Copy, word for word, the lines of the entries below between the one with "Зообизнес (26, 238)" and the one with "наверх (11, 2326)", inclusive, and leave out everything else.

■ Information
Content starts

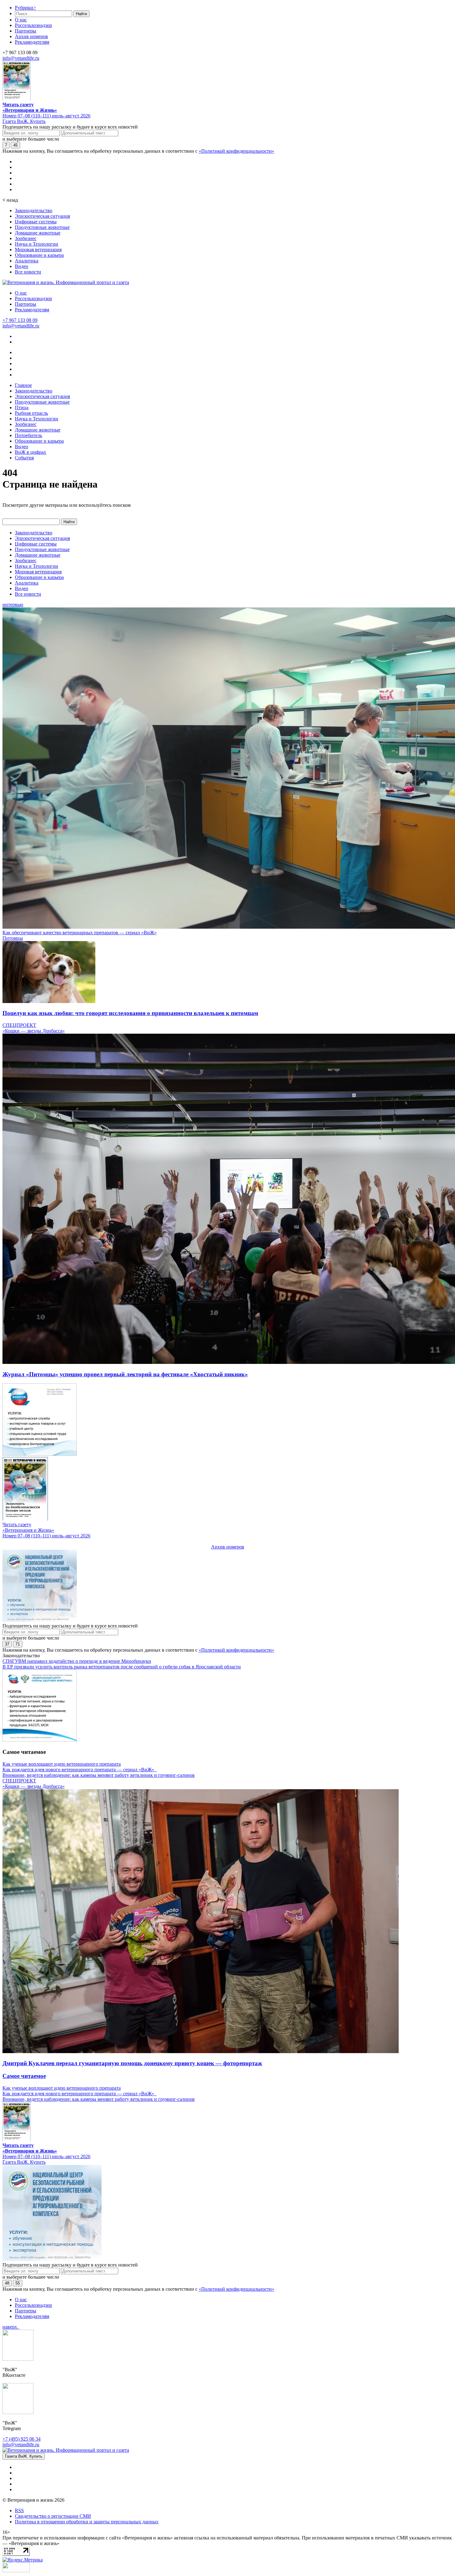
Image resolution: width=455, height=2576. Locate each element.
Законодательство (33, 210)
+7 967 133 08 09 (19, 320)
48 (7, 2283)
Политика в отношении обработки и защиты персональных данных (86, 2521)
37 (7, 1644)
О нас (21, 19)
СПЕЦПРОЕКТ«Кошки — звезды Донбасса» (33, 1028)
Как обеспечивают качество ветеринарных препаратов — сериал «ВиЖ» (79, 932)
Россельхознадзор (33, 25)
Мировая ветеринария (38, 249)
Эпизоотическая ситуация (42, 216)
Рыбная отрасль (31, 413)
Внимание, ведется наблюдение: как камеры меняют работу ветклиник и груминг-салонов (98, 1775)
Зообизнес (26, 238)
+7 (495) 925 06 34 (21, 2439)
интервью (12, 604)
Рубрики (25, 7)
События (24, 457)
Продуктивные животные (42, 227)
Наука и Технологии (36, 244)
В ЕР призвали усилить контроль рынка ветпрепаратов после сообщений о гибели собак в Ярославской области (121, 1666)
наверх (11, 2326)
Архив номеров (31, 36)
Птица (21, 407)
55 (17, 2283)
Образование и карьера (39, 255)
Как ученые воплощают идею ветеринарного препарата (61, 1764)
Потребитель (28, 435)
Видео (21, 266)
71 (17, 1644)
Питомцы (12, 938)
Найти (81, 13)
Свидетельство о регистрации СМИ (53, 2516)
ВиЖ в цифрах (30, 452)
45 (15, 145)
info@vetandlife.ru (20, 58)
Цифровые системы (36, 221)
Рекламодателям (32, 42)
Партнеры (25, 30)
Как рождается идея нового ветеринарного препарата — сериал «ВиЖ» (79, 1769)
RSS (19, 2510)
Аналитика (26, 260)
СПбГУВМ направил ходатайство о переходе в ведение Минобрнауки (76, 1661)
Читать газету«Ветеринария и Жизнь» (29, 107)
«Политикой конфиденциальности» (236, 151)
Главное (23, 385)
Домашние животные (37, 232)
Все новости (28, 271)
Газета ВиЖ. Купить (24, 121)
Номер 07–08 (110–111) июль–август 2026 (46, 115)
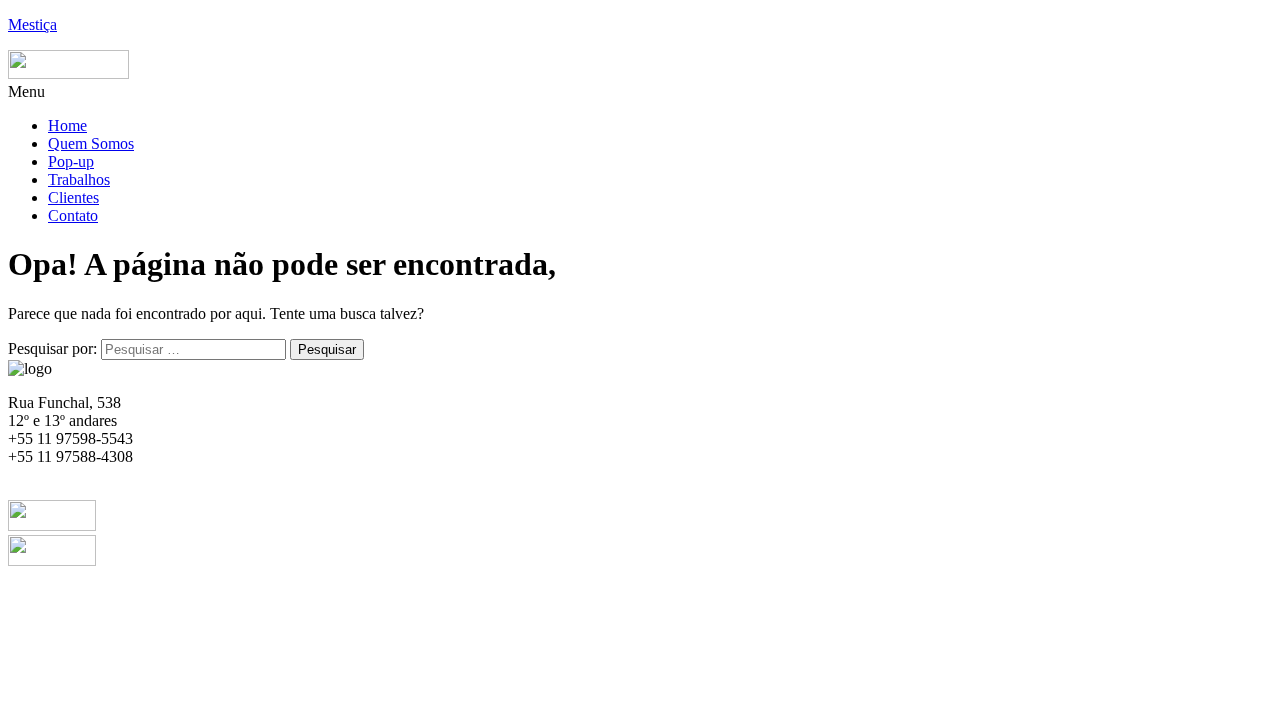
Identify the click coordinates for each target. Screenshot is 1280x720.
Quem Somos (91, 143)
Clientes (73, 197)
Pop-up (71, 161)
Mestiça (32, 24)
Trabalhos (79, 179)
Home (67, 125)
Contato (73, 215)
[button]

Content ends

■ Written answer
Зообизнес (26, 238)
+7 (495) 925 06 34 (21, 2439)
интервью (12, 604)
Рубрики (25, 7)
События (24, 457)
Продуктивные животные (42, 227)
Наука и Технологии (36, 244)
В ЕР призвали усилить контроль рынка ветпрепаратов после сообщений о гибели собак в Ярославской области (121, 1666)
наверх (11, 2326)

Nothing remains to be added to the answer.